Fiziksel ve ruhsal illetlerin var. Gururunu bırak ki ezilmeyesin. Huzurlu olasın. Bu gururdan kurtulmak için olaylara karşı tahammüllü olmak gerekir.

Fiziksel ve ruhsal illetlerin var. Seni ancak bu illetle, bilirsen, kemale götürür.

‘Hayatım hep acılarla geçiyor. Bu acılardan nasıl kurtulurum?’ diyorsun. Çektiğin acılar lüzumsuz yere kaygılanmandan ve bu kaygıları önemsemenden geliyor. Bu da senin, dünyaya çok bağlı olduğunu gösterir. Bu acılar dünyadan uzaklaşıp Yaradan’a yaklaşman içindir.
Sabrın sonu selamettir. Sabır, büyük acılar çekilerek öğrenilecek bir değerdir.
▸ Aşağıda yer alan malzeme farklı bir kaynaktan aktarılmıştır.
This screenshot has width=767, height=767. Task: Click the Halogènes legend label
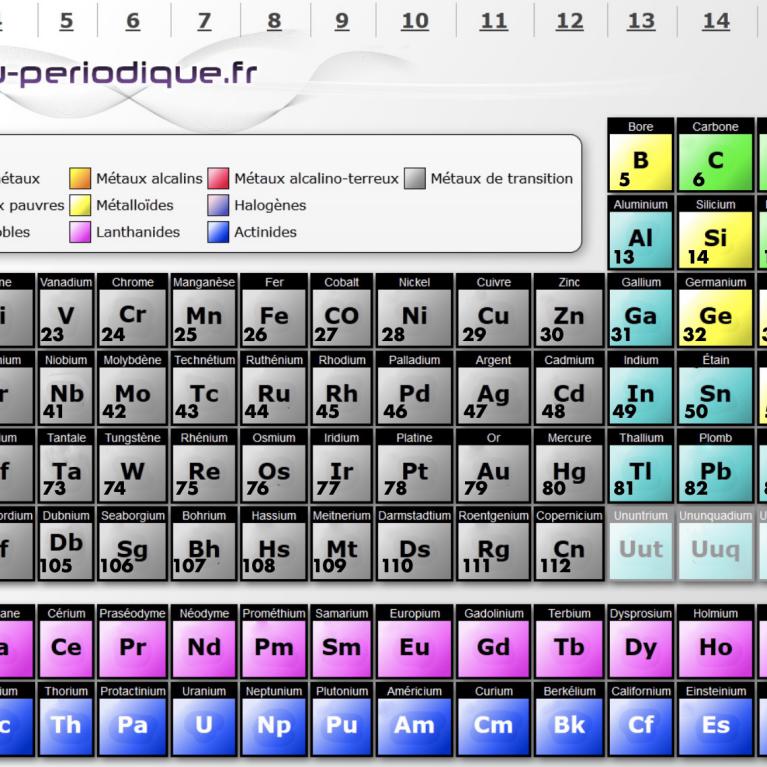[270, 205]
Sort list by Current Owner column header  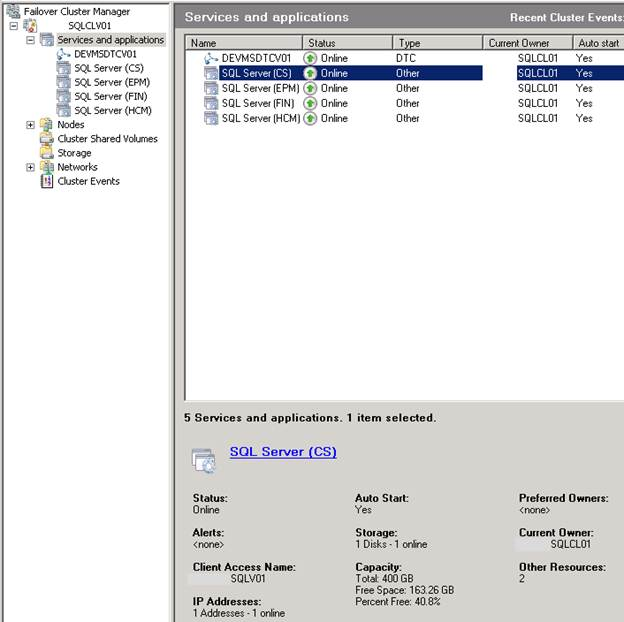pyautogui.click(x=528, y=43)
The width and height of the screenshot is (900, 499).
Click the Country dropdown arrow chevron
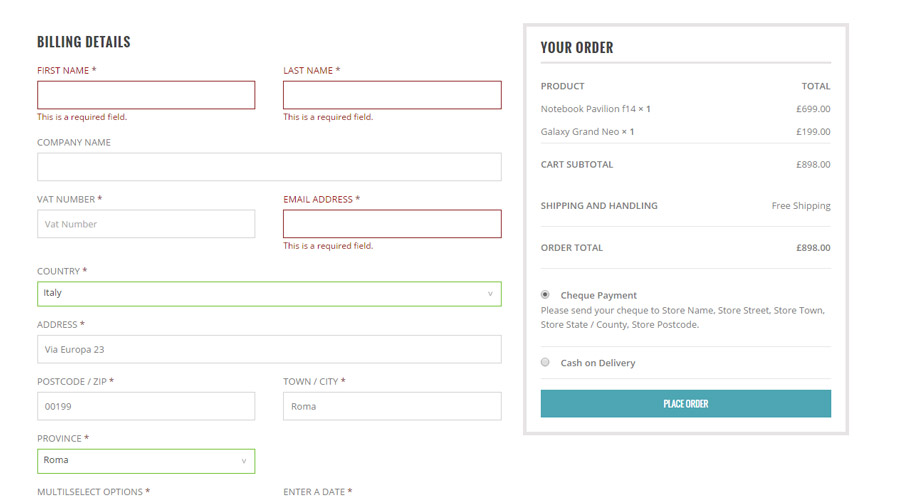[490, 293]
Hak edeni selâmete götürür.
Mutsuzsun. Mutlu olmak istersin. Allah insanlara birçok nimetler sunar. Kim ki bu nimetleri şükürle kullanır, o mutlu olur.
Oğlum, dünyaya gelmenin sebebi olgunlaşmak ve kemale ermektir. Olgunlaşmamış birinin isteği ‘Yarab, bana ver’ iken, olgunlaşmış bir canın Allah’tan isteği ‘Yarabbi bana verme, lütfünü bağışladır.
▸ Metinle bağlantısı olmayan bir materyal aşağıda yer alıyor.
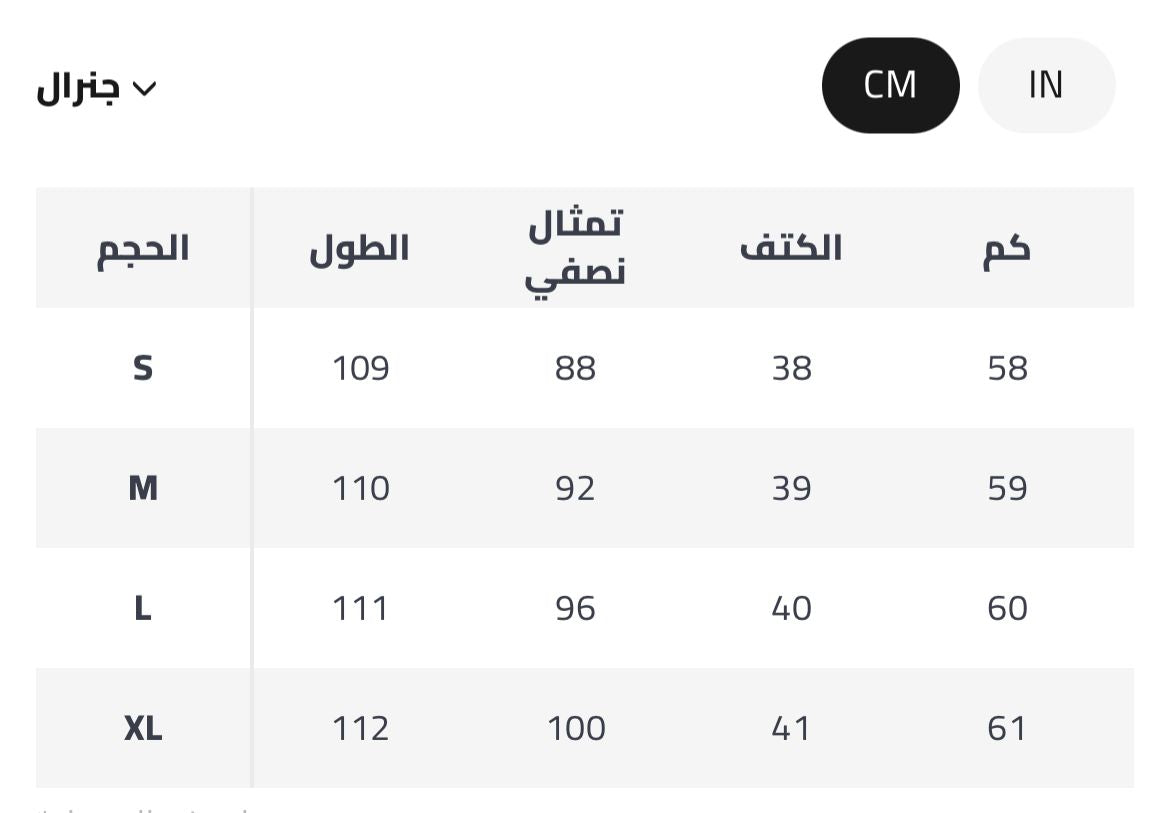This screenshot has height=813, width=1170.
Task: Expand the جنرال dropdown chevron
Action: pos(145,89)
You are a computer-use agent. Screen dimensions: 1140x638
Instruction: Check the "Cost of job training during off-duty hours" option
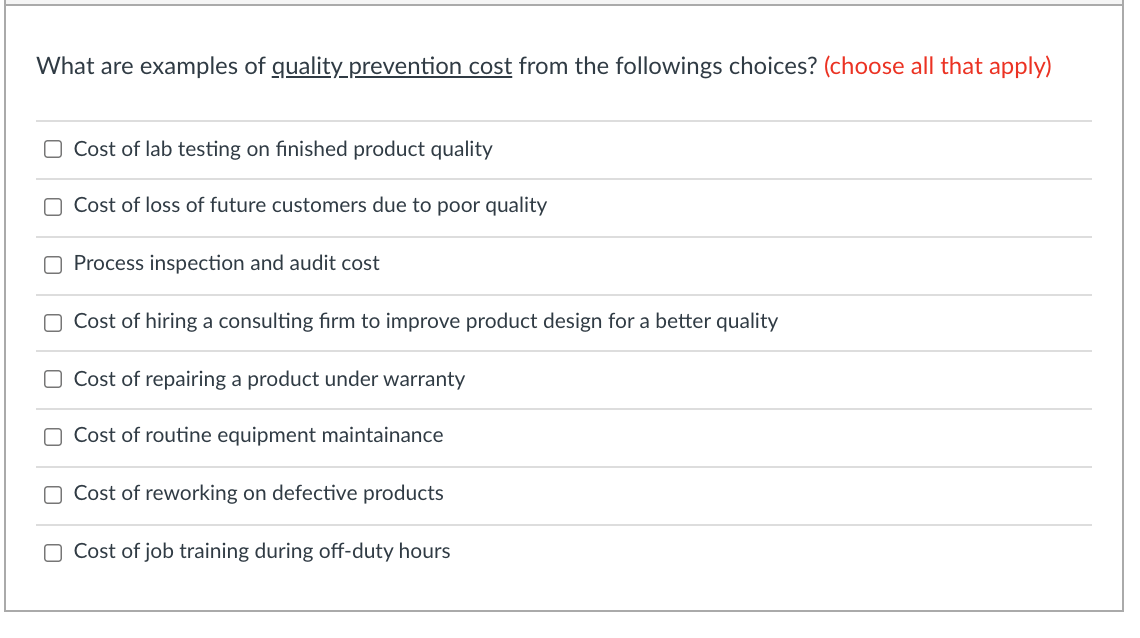(53, 551)
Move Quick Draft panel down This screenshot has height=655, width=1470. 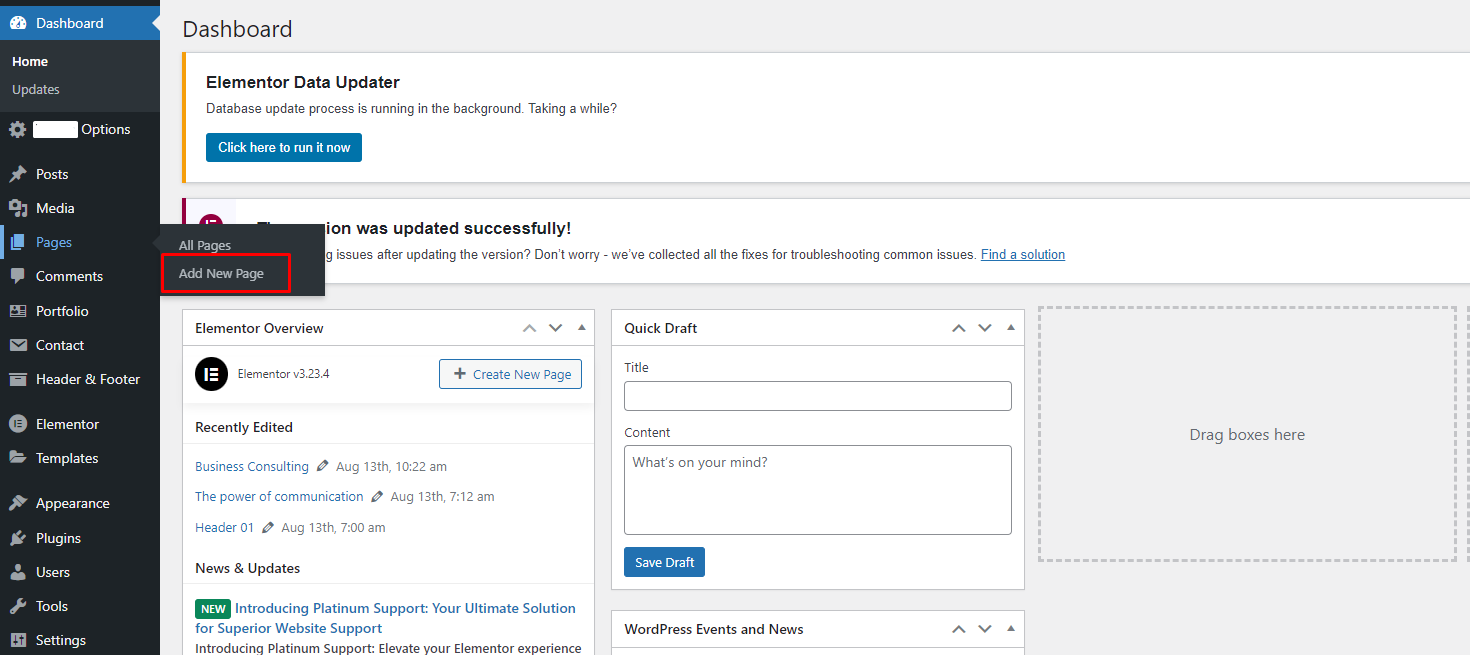point(985,328)
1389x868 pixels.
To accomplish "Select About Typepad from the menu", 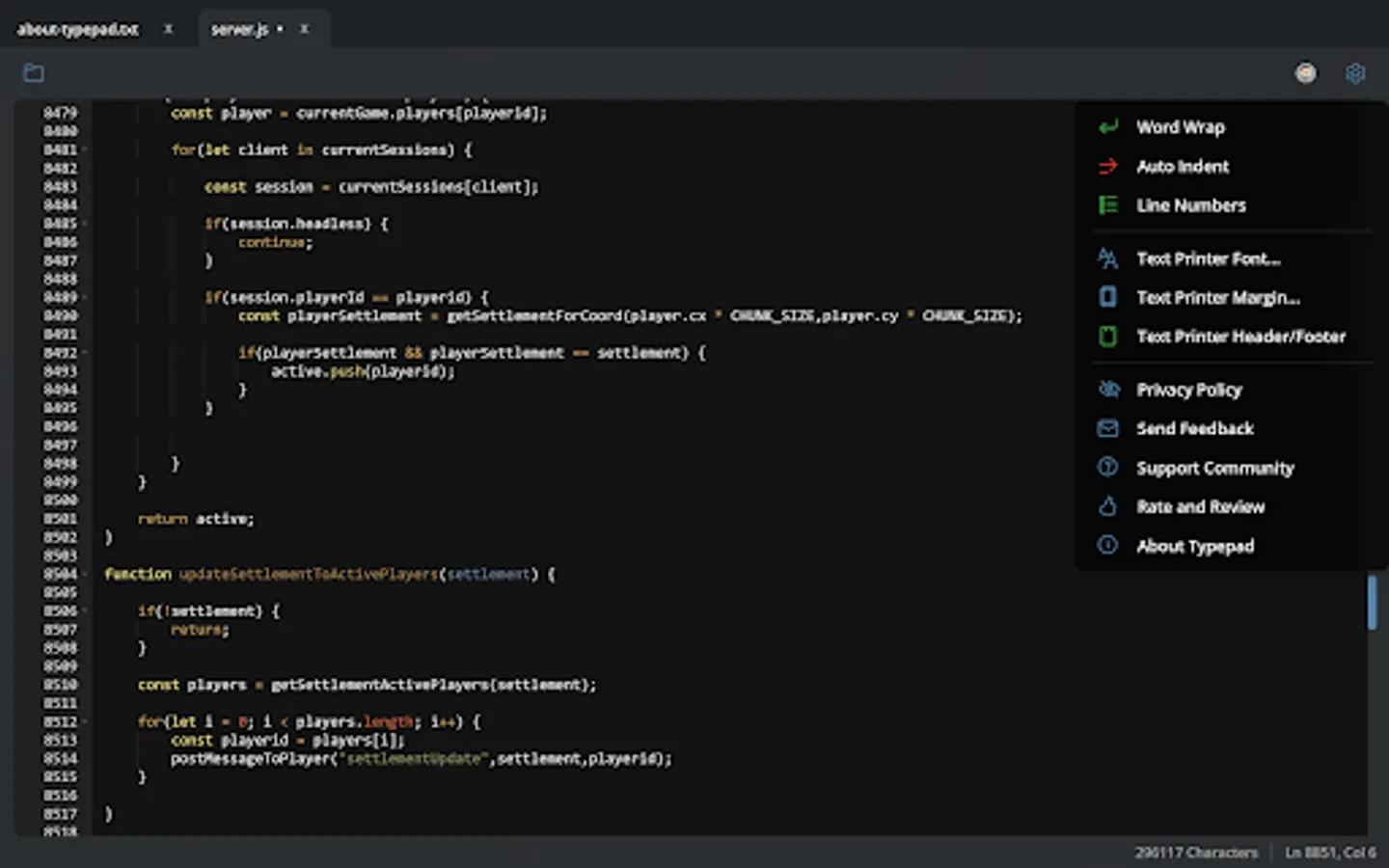I will pos(1195,546).
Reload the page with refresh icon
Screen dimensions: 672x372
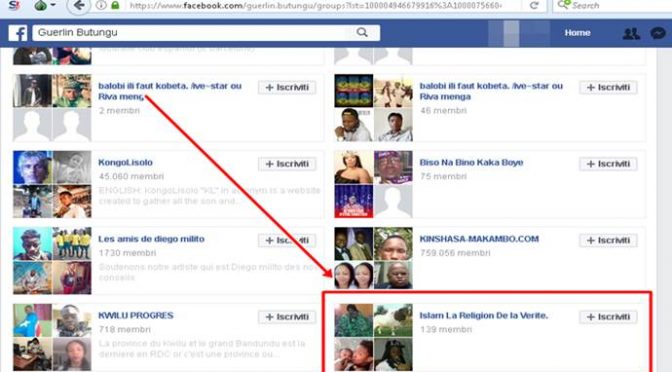(x=534, y=6)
Hayatı ve insanları sevmek istiyorsun. Lütufkâr olan Allah, daima lütuf eder. Sen de bu lûtfu anlarsan sevip saymaya başlarsın.
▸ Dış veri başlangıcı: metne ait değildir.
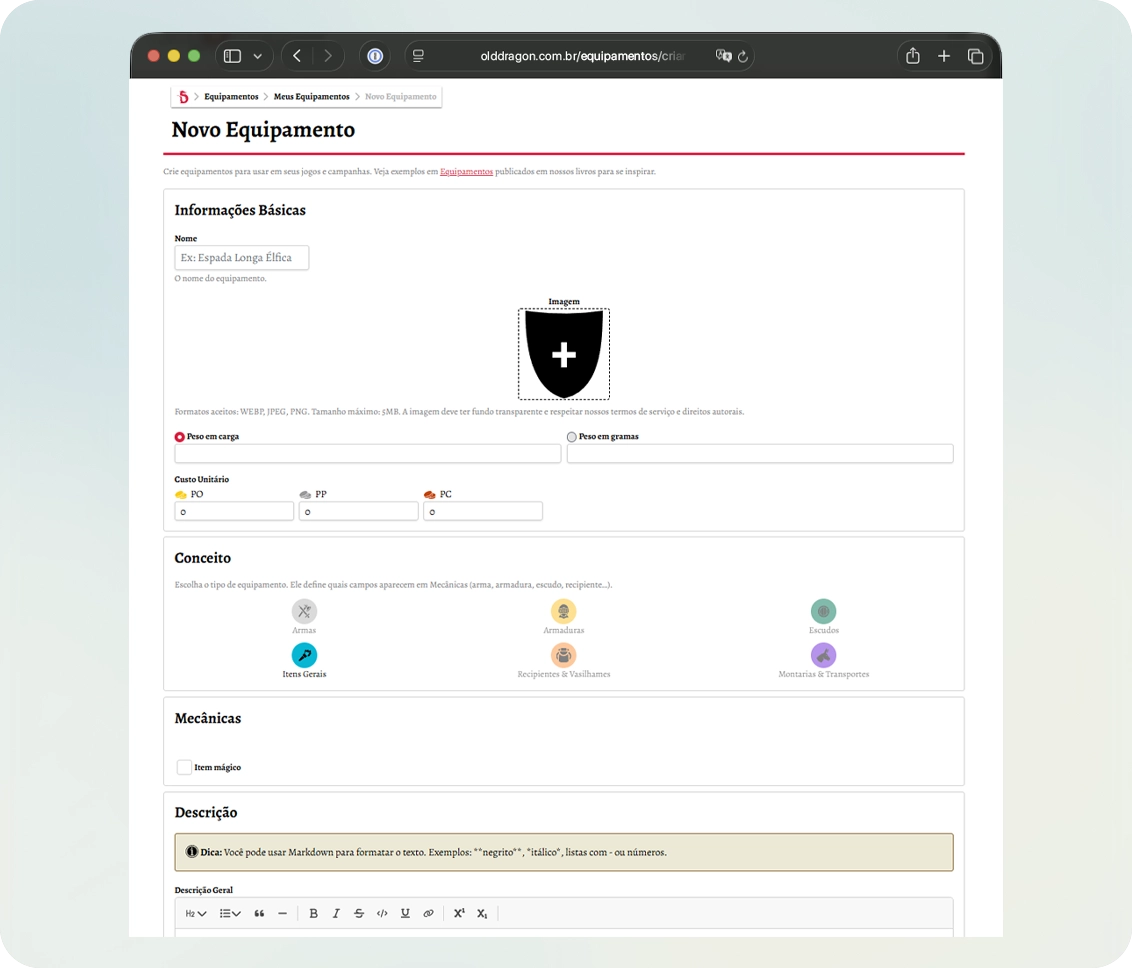This screenshot has width=1132, height=968.
Task: Open the Equipamentos breadcrumb item
Action: point(231,97)
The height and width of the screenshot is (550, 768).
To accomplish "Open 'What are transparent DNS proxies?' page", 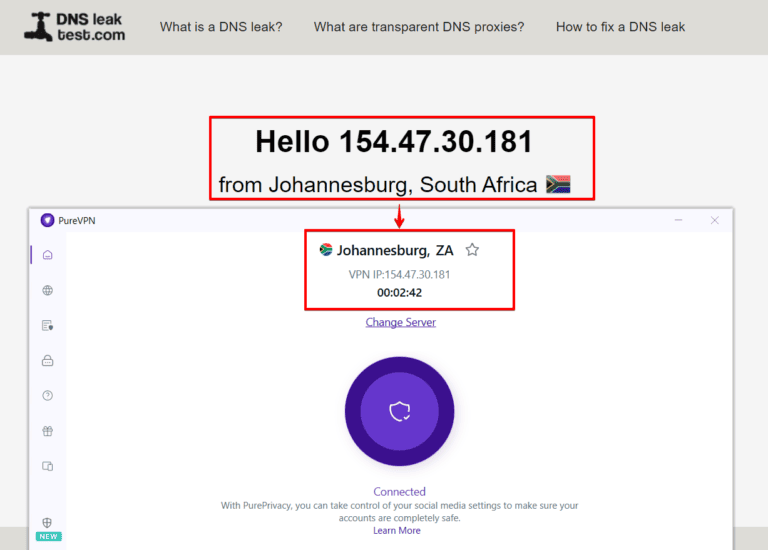I will [419, 27].
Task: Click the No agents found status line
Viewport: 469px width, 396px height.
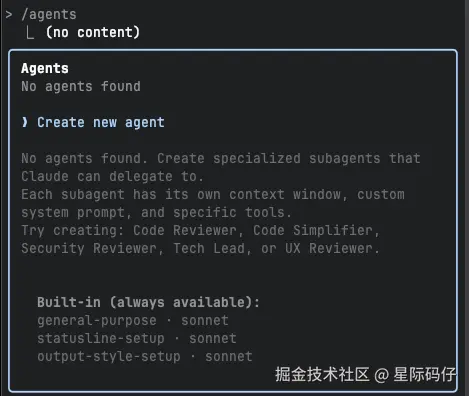Action: click(x=81, y=87)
Gel gör ki töre ve dinin yanlış kurallarına saplanman senin zihin algılarını inatla bırakmamandan gelir. Bu yüzden basit bir hayat yaşarsın. Sen yüce yaratıldın. Bu yüceliğini sana ancak bir Mürşit anlatır. Seni bu basit hayattan kurtarmak için senden çok daha fazla çaba sarf eder. Ben de bu sohbetlerde sizi küçük misallerle uyarırım.